POLÍTICA

A ESQUERDA PROCURA UM PAI

Sem Lula, o PT e a esquerda ficaram órfãos, e essa é mais do que uma imagem.

A esquerda, em qualquer latitude, sempre precisou cultuar um pai.

No caso da brasileira, chegaram ao cúmulo de adotar  Getúlio Vargas como figura paterna esquerdista — o ditador que, entusiasta de Mussolini e simpatizante de Hitler, despachou a mulher do comunista Prestes para a Alemanha nazista. A adoção coincidiu com a desmistificação de Stalin — aquele paizão universal de quem eles gostavam de apanhar. (Para minúscula parte da esquerda internacional e nacional, Trotsky continuou a ser papai no céu. E para uma terceira, ínfima, Mao servia como daddy, embora fosse produto muito chinês para parecer original.)

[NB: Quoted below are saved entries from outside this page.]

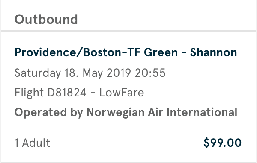Click the Outbound section heading
This screenshot has height=163, width=257.
(x=46, y=20)
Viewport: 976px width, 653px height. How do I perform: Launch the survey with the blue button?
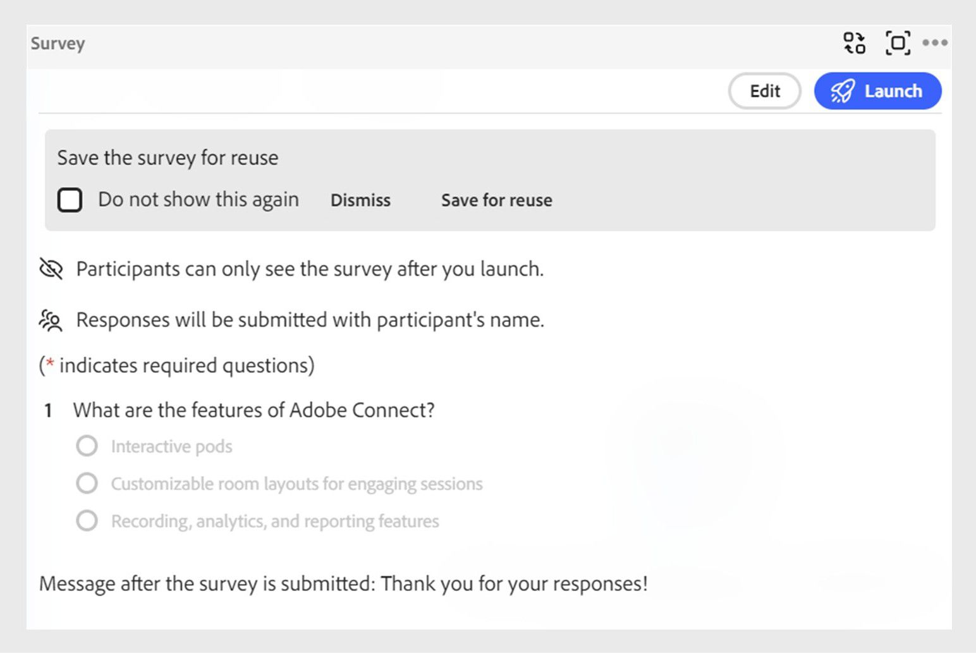877,91
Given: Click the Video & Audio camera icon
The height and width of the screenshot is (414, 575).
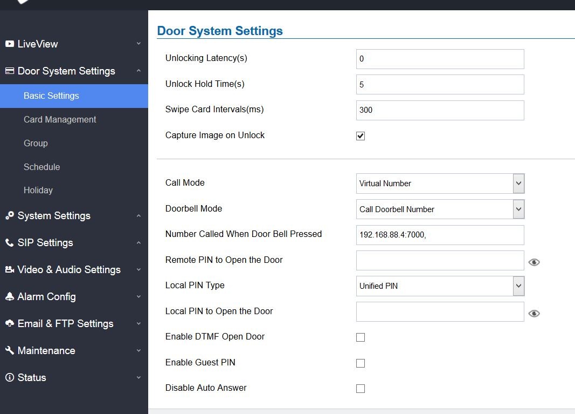Looking at the screenshot, I should click(10, 269).
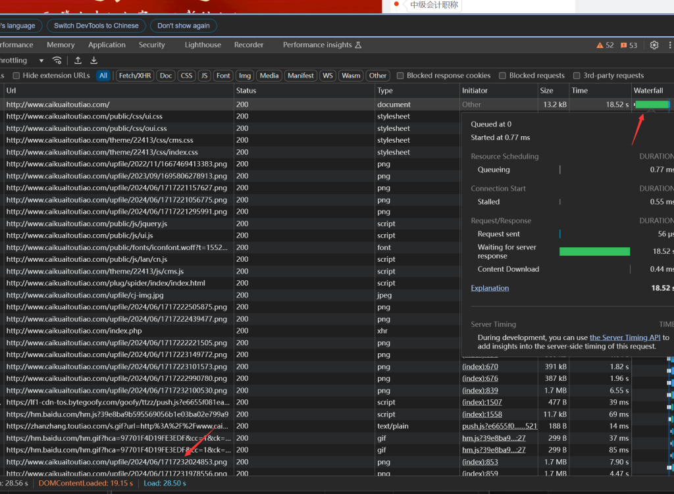The width and height of the screenshot is (674, 494).
Task: Sort requests by the Status column header
Action: click(246, 91)
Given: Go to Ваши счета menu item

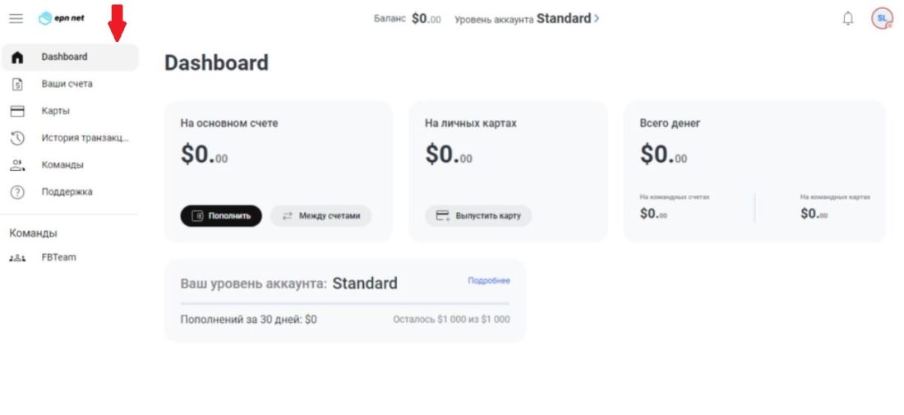Looking at the screenshot, I should 67,84.
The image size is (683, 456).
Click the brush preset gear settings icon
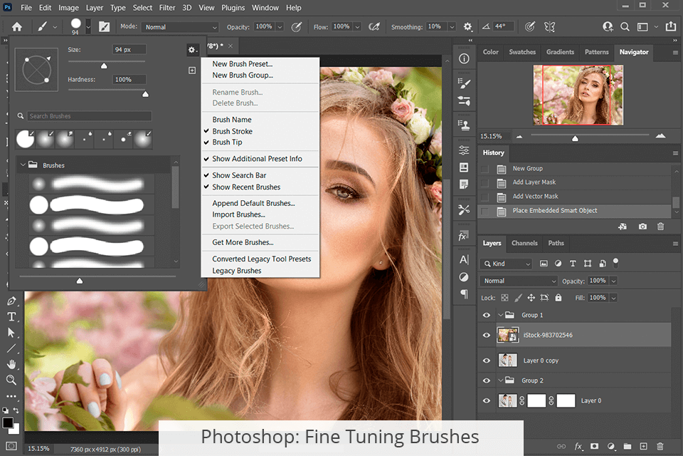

Sem Getúlio no pedaço, tentaram transformar Jango em sucessor do pai adotivo suicida.  Mas Jango era apenas ficante ideológico e não escondia isso. Uma decepção. Tudo bem, na falta de espécime nacional, Fidel Castro tinha um charutão grande o suficiente.

Então veio o barbudo sindicalista e, afora uma e outra criança birrenta, a esquerda nacional se uniu em torno do Redentor do ABC. Os adeptos românticos quebraram a cara com o oportunista; os cínicos, adeptos ou não, quebraram o país.

E depois de Lula? Cedo ou tarde, inventarão outro pai, porque a esquerda não vive sem um. Eu, Mario, acho que se trata de um caso psicanalítico grave e intratável.